◆ STATED PROBLEM: Reproduce the material word for word, starting with the line that contains "Where should I" and continuing through the end of the material. Leave the pictures out of your answer.

DATA start

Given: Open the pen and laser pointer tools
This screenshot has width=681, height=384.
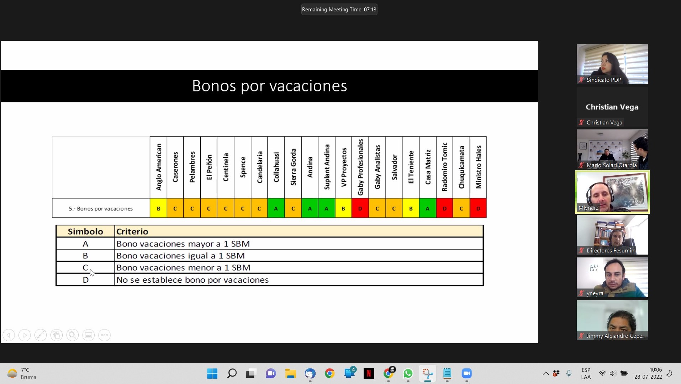Looking at the screenshot, I should coord(41,335).
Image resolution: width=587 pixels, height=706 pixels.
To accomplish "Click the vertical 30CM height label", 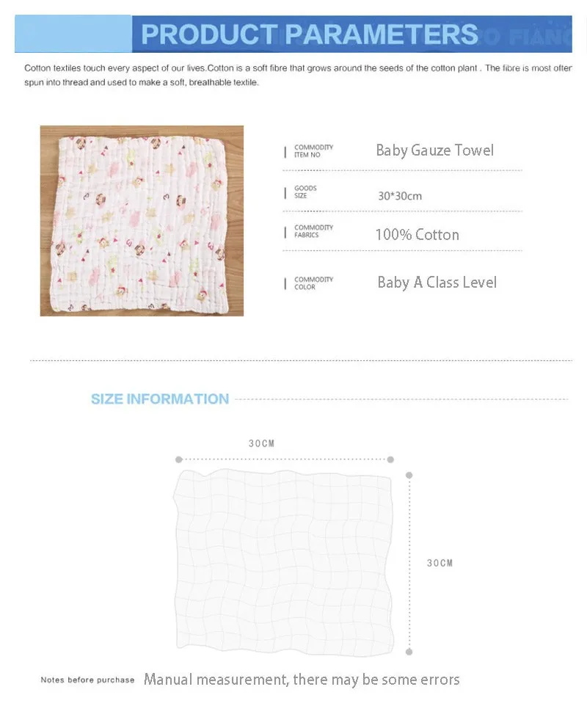I will (x=440, y=563).
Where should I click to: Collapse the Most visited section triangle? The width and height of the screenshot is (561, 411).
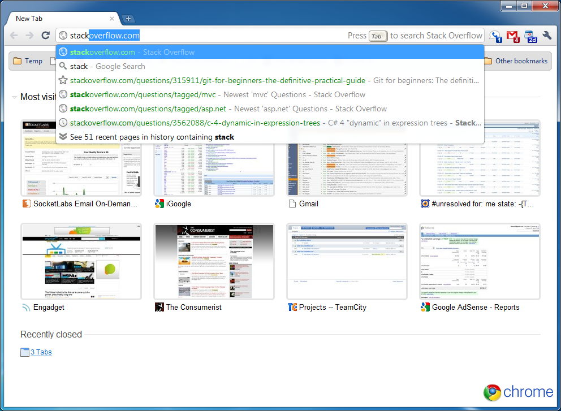click(14, 97)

DATA end

◆ TASK OUTPUT:
Where should I click to: Collapse the Most visited section triangle? The width and height of the screenshot is (561, 411).
click(14, 97)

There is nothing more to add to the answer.